And as Stephen Green notes: “Graduated fourth in her class at Boston University, which costs $72,618 annually to attend.”

She’s a poster child for the high-cost worthlessness of a modern college degree.

[Update a while later]

Are people really this stupid? Well, they’re certainly mal-educated.

[Update a few minutes later]

Millennial socialism: Stupid, evil, or both?

[Update a while later]

The media rushes to protect Alexandria O-C from her own cluelessness.

Milton Friedman

Happy birthday, with some thoughts from Gail Heriot:

His mother—Sarah Ethel Landau Friedman—emigrated from Carpathian Ruthenia (a flea-bitten part of what was then considered the Kingdom of Hungary) when she was 14. She started out working as a seamstress in a sweatshop—an opportunity she was delighted to have. She later went into business with her husband in a dry goods store and an ice cream parlor (both of which she ran). Contrast that with John Maynard Keynes’s upbringing in a prominent British family. His mother, Florence Ada Keynes, who, like Sarah, was a formidable woman, is most often referred to as a “social reformer” or a “politician.”

Yes, what if?

Terraforming Mars

There’s not enough CO2 there. Doesn’t seem like a problem to me; just import carbon and oxygen (and hydrogen) from carbonaceous asteroids in the belt. And of course, they have to throw this in:

If you believe it’s possible to terraform Mars, you also must believe in human-caused climate change, because it’s the same process. Even if it’s impossible to terraform Mars, it’s clearly possible to areoform the mid-latitudes of Earth. Because people are doing it.

Record extracts

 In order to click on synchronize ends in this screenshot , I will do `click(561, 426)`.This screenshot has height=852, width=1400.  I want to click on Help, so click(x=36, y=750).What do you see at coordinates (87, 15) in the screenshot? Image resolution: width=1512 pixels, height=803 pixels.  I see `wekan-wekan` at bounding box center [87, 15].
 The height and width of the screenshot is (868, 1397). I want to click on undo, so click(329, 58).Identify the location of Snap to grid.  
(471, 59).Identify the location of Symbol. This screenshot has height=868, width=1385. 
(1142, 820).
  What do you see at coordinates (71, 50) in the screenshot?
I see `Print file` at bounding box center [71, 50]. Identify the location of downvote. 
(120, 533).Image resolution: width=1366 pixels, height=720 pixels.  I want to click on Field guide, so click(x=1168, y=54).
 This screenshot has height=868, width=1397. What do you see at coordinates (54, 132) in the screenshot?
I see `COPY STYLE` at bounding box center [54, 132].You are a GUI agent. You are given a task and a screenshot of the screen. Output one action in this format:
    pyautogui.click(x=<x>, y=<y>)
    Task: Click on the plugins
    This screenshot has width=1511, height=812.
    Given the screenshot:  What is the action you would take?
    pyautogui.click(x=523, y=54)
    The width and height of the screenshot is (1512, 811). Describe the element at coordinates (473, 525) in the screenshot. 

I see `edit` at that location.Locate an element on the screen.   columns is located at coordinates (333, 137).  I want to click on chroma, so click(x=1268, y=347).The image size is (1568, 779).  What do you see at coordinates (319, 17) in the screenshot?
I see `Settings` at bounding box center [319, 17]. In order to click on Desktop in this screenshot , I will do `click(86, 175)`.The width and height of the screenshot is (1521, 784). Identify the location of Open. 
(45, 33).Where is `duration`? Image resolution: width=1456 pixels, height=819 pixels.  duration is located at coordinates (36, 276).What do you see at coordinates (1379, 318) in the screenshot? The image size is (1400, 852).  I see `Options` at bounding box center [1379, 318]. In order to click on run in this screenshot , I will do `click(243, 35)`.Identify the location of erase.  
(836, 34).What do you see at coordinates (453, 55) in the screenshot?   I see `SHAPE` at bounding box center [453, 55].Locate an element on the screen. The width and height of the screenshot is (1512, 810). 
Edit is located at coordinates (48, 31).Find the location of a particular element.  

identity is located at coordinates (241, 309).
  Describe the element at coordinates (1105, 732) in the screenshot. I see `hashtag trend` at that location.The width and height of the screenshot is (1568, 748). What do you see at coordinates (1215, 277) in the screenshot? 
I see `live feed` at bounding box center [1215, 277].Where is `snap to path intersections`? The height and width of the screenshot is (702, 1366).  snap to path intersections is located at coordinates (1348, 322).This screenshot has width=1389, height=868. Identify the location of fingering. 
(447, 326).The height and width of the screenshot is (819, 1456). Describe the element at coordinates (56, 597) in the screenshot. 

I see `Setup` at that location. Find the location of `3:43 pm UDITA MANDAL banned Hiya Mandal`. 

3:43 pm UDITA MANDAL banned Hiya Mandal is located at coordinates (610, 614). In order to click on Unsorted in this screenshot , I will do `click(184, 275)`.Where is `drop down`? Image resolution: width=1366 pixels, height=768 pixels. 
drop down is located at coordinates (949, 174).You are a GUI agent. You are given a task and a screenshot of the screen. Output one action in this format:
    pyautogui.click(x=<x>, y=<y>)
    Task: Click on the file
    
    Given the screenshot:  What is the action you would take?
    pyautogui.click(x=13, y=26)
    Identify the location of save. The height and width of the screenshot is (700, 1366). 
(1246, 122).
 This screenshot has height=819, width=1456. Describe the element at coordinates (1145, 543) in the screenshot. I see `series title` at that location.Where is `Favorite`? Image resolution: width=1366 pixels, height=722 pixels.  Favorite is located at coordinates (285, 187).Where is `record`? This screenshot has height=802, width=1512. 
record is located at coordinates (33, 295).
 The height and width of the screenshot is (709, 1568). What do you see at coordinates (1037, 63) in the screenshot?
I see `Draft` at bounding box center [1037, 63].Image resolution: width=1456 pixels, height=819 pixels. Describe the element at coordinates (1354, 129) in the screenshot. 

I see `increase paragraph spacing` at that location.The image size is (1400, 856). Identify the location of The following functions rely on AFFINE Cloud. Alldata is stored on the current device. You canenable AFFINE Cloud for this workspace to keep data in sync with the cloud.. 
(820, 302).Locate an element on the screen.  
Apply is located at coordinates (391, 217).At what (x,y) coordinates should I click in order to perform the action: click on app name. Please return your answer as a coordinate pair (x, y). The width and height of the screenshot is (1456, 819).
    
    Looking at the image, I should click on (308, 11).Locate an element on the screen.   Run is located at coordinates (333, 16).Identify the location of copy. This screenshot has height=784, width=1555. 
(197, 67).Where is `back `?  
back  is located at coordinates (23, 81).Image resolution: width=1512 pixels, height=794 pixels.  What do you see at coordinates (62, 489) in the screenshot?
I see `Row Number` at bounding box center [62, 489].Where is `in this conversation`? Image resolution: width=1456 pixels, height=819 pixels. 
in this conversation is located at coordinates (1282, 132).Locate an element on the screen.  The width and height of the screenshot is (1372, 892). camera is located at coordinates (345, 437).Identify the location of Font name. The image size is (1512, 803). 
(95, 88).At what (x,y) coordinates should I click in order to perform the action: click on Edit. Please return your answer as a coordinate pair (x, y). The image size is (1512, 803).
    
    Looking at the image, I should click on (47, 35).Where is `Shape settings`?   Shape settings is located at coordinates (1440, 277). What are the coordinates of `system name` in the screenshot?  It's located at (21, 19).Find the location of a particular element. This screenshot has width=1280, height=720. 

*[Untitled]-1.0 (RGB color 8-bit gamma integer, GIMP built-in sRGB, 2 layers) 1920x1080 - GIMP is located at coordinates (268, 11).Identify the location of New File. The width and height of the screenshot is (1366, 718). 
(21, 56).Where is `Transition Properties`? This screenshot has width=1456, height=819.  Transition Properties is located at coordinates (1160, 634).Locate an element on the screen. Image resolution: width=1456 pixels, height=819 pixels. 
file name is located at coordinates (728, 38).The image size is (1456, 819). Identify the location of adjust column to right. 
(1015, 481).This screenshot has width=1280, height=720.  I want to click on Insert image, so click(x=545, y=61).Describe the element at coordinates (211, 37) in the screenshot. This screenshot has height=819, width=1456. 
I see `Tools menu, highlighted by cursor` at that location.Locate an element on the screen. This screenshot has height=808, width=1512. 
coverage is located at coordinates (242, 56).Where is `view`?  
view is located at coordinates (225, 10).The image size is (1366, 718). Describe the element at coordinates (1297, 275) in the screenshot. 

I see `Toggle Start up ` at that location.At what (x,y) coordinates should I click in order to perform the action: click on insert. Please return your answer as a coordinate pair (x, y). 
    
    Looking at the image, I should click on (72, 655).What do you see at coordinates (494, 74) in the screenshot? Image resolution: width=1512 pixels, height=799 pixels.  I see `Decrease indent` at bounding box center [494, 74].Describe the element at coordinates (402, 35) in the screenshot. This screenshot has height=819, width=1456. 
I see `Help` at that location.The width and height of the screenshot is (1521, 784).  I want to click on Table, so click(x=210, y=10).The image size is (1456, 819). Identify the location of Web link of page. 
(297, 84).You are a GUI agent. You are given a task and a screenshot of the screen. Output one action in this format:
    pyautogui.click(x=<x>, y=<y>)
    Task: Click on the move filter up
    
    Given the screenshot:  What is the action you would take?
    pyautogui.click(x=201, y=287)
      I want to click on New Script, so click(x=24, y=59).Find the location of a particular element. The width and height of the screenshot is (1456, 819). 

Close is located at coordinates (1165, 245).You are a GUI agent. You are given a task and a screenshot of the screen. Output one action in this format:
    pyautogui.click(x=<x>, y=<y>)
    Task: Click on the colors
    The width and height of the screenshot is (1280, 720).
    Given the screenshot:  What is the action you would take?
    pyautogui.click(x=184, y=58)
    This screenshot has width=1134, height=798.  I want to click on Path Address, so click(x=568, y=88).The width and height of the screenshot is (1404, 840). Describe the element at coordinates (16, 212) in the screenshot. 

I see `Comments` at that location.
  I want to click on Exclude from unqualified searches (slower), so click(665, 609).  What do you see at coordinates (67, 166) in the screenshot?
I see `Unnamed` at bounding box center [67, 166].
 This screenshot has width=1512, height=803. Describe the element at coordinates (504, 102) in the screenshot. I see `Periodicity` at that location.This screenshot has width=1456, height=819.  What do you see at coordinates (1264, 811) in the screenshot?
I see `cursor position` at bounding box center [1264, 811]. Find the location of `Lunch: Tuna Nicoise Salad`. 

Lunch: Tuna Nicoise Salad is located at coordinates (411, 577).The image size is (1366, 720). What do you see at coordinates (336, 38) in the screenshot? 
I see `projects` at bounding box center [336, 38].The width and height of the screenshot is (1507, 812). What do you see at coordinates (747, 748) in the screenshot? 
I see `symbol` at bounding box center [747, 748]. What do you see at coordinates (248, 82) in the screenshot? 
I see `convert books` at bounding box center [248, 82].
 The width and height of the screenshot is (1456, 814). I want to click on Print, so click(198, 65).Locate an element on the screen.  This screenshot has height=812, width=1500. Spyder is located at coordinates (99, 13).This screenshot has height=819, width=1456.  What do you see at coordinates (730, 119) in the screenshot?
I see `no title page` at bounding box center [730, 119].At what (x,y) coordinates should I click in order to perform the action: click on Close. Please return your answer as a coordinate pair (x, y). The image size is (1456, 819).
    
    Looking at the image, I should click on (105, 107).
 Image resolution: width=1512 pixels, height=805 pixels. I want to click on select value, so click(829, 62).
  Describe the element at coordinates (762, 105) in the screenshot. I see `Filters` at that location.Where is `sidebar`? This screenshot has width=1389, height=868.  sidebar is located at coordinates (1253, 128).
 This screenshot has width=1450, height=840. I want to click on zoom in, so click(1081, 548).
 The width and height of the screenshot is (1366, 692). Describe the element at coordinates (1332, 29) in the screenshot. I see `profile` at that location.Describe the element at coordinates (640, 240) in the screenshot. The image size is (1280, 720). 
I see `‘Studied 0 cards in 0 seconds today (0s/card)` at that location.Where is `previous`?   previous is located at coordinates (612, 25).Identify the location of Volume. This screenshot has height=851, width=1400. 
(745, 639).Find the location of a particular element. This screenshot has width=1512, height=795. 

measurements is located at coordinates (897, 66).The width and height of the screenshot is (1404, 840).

What you have to do
Continue the blog excerpt, which ends with the item on terraforming Mars, starting after its last sentence. The entries come from a different source than the blog excerpt.

Task answer
Ummmmm…no. We’re not.

Meanwhile, Tim Fernholz says we’re going to have to be careful to not contaminate the water there.

The Hollowing Out Of The American Dream

in California:

For generations, California’s racial minorities, like their Caucasian counterparts, embraced the notion of an American Dream that included owning a house. Unlike kids from wealthy families—primarily white—who can afford elite educations and can sometimes purchase houses with parental help, Latinos and blacks, usually without much in the way of family resources, are increasingly priced out of the market. In California, Hispanics and blacks face housing prices that are approximately twice the national average, relative to income. Unsurprisingly, African-American and Hispanic homeownership rates have dropped considerably more than those of Asians and whites—four times the rate in the rest of the country. California’s white homeownership rate remains above 62 percent, but just 42 percent of all Latino households, and only 33 percent of all black households, own their own homes.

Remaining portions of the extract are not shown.